Gestern hatte Neid intensives Pressing im Mittelfeld angeordnet. Genauso hatte Schweden in der Vorrunde die Koreanerinnen geschlagen. Dennoch kamen die quirligen Asiatinnen zur ersten großen Chance dieses Viertelfinales. Erst warf sich Nadine Angerer im Herauslaufen der Spielmacherin Ri Un Gyong entgegen. Statt den Abpraller zur Ecke zu klären, schoss Linda Bresonik Nordkoreas Mittelstürmerin Kim Yong Ae an. Nur um Haaresbreite strich der Ball am Tor vorbei.

So mussten die Deutschen erstmals bei dieser WM über den Kampf ins Spiel finden. Mit Erfolg. Kurz vor der Pause zog Kerstin Garefrekes davon, setzte sich gegen zwei Verteidigerinnen durch und schlenzte den Ball trotz Bedrängnis überlegt ins lange Eck zur 1:0-Halbzeitführung. Die Entscheidung fiel nach gut einer Stunde. Nach einer Glanzparade der überragenden Nadine Angerer spielte praktisch im Gegenzug Sandra Smisek per Doppelpass Renate Lingor frei. Die hob den Ball überlegt ins lange Eck, es war bereits der vierte Turniertreffer der Frankfurter Spielmacherin.
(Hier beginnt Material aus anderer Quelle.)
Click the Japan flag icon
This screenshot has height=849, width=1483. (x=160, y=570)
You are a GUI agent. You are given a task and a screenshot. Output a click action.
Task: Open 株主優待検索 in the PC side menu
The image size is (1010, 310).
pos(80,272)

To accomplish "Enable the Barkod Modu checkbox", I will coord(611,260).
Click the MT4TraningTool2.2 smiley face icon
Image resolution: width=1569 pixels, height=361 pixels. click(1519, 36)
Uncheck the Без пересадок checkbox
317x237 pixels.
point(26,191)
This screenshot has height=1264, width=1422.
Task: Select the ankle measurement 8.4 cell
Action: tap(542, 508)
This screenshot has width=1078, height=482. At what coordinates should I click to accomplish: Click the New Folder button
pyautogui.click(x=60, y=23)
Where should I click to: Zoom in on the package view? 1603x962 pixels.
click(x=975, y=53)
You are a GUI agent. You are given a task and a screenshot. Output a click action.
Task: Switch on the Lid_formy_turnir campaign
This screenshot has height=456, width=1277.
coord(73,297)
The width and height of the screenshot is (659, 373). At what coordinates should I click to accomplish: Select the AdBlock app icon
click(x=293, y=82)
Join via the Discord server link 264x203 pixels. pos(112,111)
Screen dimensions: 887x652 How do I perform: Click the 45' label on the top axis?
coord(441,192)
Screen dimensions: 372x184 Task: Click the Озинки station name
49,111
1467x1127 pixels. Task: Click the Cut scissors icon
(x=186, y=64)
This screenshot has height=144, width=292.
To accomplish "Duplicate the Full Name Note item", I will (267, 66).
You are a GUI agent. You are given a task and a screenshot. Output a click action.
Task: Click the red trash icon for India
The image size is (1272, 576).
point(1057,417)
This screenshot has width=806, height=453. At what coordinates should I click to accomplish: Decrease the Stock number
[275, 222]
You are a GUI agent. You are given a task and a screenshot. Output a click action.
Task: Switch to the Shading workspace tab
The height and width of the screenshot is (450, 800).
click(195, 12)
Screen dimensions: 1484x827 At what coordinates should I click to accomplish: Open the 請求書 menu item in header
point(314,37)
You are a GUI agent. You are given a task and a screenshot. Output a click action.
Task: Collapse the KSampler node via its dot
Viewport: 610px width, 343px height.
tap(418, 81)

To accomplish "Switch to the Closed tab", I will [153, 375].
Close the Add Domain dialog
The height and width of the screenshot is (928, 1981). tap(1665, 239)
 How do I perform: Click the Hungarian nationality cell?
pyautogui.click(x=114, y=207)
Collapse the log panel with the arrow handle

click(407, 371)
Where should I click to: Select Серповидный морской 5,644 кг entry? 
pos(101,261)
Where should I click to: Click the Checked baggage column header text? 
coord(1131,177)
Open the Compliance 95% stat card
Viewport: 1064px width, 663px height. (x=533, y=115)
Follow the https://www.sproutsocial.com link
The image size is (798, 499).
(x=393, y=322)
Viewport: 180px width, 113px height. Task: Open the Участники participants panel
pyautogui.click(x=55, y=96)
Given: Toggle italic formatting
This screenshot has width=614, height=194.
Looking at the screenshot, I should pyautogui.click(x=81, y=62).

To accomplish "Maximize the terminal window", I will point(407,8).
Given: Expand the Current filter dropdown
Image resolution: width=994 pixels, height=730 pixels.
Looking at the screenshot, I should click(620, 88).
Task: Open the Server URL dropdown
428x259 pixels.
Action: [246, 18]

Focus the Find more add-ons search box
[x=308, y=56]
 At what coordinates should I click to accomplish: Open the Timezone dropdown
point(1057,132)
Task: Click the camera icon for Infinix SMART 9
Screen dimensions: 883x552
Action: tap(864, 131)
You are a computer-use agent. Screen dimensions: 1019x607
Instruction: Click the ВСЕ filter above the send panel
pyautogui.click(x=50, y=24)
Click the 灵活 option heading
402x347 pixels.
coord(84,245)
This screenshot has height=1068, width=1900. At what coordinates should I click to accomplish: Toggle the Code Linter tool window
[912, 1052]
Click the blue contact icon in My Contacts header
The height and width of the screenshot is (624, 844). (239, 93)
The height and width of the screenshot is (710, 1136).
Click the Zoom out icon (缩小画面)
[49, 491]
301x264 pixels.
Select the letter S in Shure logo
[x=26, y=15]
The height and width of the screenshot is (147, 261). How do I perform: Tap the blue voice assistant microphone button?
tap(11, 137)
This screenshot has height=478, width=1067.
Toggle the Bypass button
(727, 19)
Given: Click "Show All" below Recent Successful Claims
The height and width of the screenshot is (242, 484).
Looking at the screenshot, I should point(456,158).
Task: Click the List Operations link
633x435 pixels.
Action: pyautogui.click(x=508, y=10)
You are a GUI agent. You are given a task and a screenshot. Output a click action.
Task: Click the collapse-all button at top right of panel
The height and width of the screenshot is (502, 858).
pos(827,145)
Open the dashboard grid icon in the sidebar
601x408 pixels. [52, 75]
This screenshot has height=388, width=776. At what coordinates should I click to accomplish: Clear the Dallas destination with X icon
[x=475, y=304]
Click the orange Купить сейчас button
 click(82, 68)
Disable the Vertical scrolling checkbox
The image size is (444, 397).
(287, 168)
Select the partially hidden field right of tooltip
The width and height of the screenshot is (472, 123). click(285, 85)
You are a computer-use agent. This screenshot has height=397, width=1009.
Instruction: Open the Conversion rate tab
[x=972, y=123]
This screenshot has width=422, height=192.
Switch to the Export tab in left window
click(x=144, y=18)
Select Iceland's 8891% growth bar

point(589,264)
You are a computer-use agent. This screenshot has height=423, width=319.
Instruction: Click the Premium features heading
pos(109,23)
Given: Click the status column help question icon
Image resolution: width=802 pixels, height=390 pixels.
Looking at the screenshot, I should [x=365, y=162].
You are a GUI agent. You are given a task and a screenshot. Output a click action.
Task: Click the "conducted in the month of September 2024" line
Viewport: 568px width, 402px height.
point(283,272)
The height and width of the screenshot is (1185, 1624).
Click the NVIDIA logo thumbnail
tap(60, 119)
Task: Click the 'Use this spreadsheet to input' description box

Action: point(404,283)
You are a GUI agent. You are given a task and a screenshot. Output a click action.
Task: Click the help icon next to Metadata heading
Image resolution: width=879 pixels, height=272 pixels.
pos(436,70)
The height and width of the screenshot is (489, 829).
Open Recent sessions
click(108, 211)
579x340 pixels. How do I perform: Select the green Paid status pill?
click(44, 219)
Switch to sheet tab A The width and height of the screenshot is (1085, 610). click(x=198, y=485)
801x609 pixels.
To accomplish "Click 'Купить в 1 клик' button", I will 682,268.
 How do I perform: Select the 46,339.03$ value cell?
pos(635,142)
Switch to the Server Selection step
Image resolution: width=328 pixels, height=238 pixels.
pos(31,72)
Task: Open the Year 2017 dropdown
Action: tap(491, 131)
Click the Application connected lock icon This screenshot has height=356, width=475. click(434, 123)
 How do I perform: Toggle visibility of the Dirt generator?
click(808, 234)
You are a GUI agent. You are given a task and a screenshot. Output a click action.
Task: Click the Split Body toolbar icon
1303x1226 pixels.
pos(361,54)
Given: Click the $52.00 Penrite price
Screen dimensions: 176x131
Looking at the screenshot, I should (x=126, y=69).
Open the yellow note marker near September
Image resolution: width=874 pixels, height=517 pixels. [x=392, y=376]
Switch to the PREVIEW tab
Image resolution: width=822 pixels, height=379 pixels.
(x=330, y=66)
Nur fünf Minuten später verlängerte Annike Krahn eine Ecke mit dem Oberschenkel zum 3:0. Die Duisburgerin hatte im Abwehrzentrum erneut den Vorzug vor der wieder genesenen Sandra Minnert erhalten. Das vierte Spiel ohne Gegentor bestätigte Neid in ihrer Aufstellung: „Die Spielerinnen haben alle zusammen gut gearbeitet. Das zeichnet eine gute Mannschaft aus.“

Gespannt wartet Neid darauf, wer der Gegner im Halbfinale sein wird, Norwegen oder China. Gegen die Skandinavierinnen hatten die Deutschen im letzten Testspiel nur mit Mühe ein 2:2 erkämpft. „Gegen China könnten wir genauso spielen wie gegen Nordkorea, weil die eben auch ballgewandt sind und keinen Raum haben dürfen. Die Norweger aber spielen von hinten raus gezielte lange Bälle. Damit hatten wir ja Probleme in Deutschland“, sagte Neid.